### Task instructions
Repeat exactly the line that contains "The image size is (637, 383)." and every line after it, down to the last line of the entries below. Do not include pictures.

*** Extracted records Section Begins ***

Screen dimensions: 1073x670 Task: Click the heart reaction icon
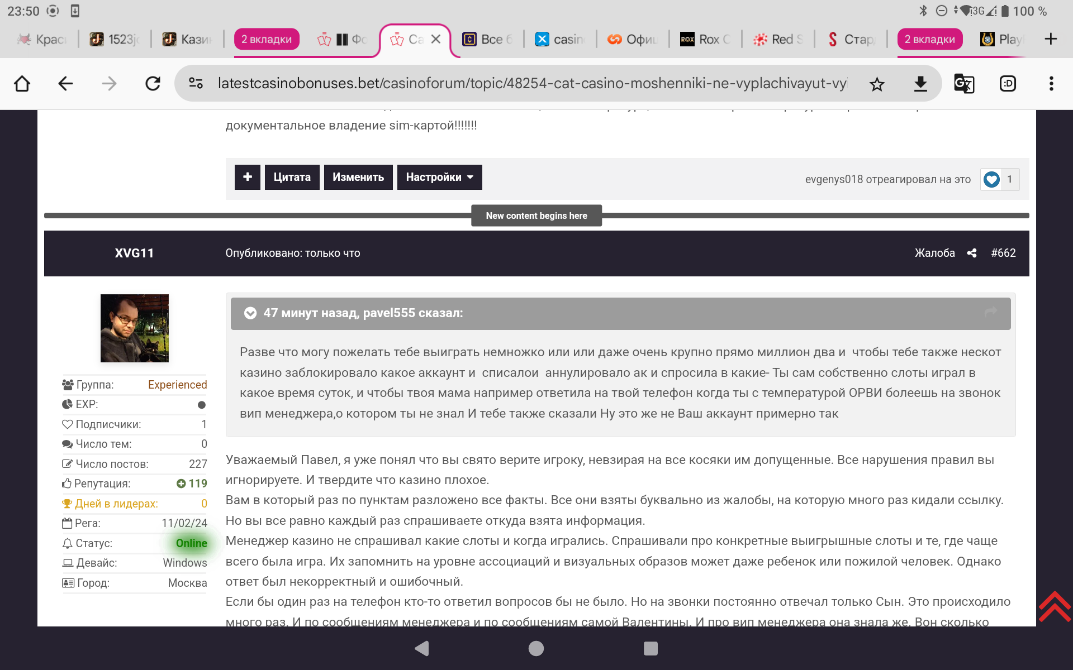[x=991, y=179]
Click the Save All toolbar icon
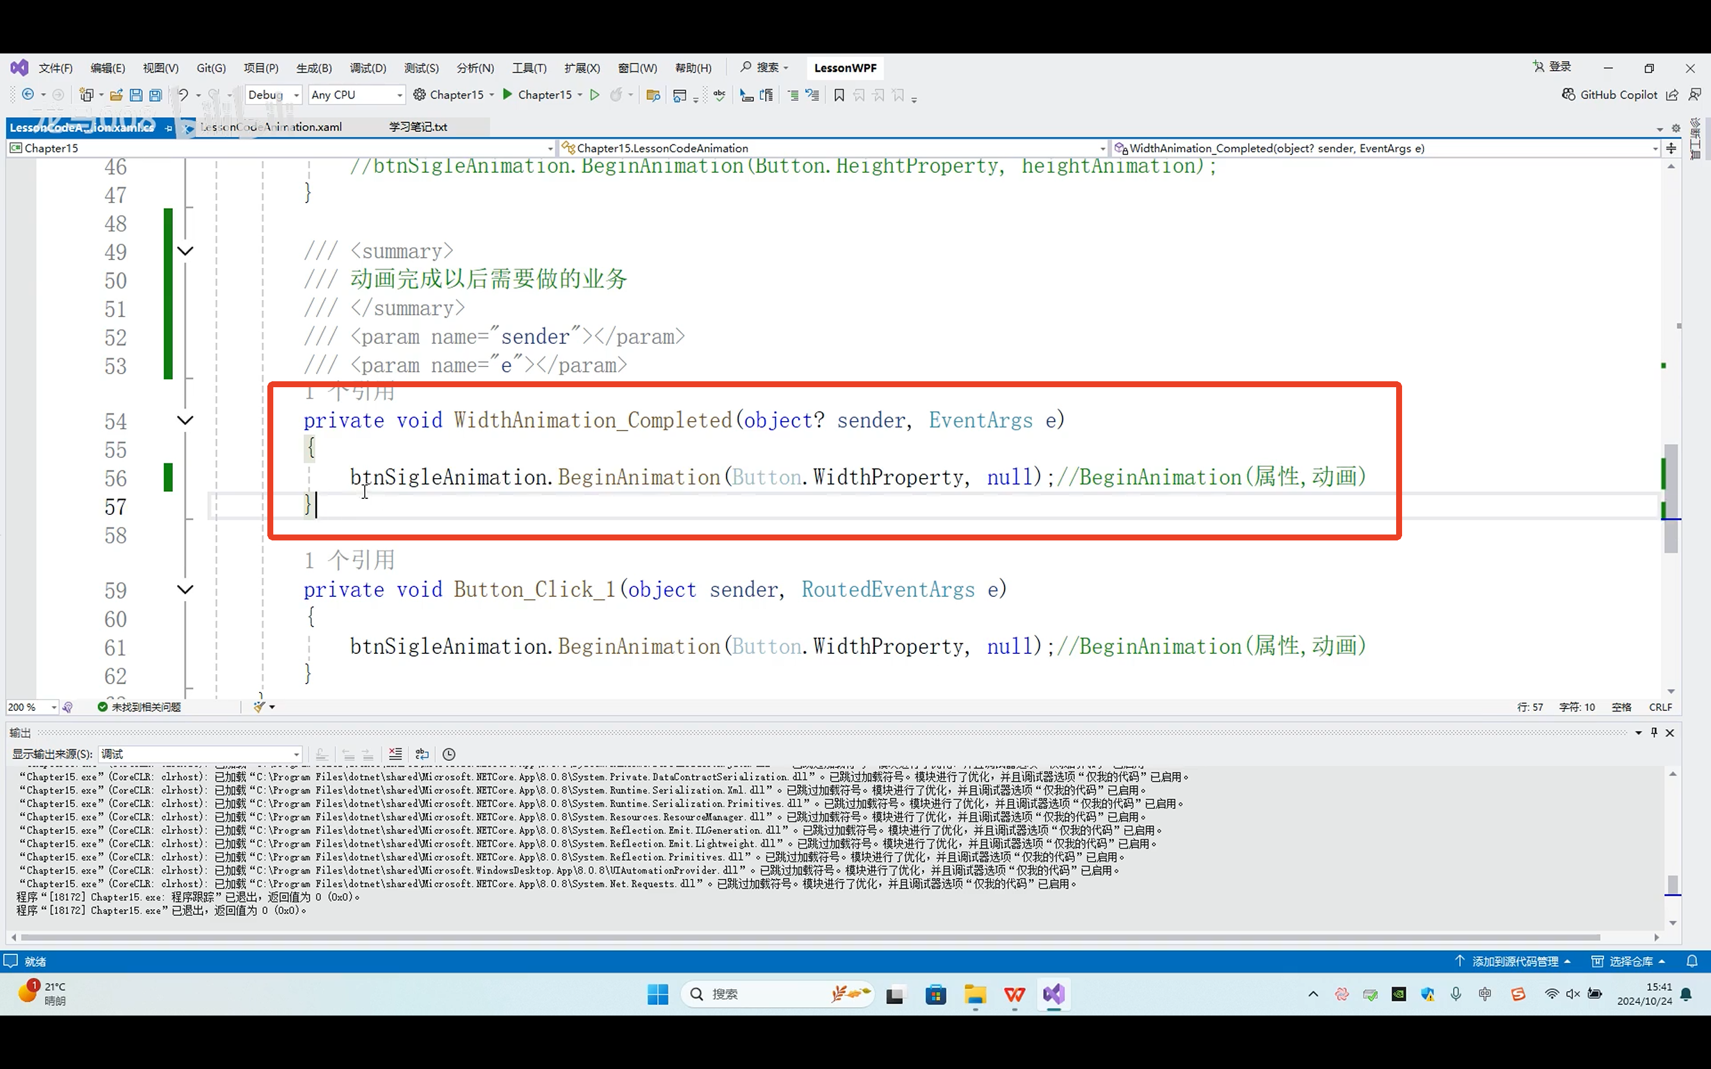 [156, 95]
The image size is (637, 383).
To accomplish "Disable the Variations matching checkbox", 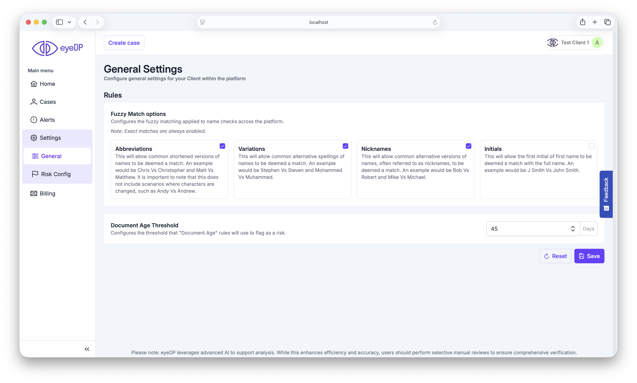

*** Extracted records Section Ends ***

### Answer to the problem
The image size is (637, 383).
To accomplish "Disable the Variations matching checkbox", 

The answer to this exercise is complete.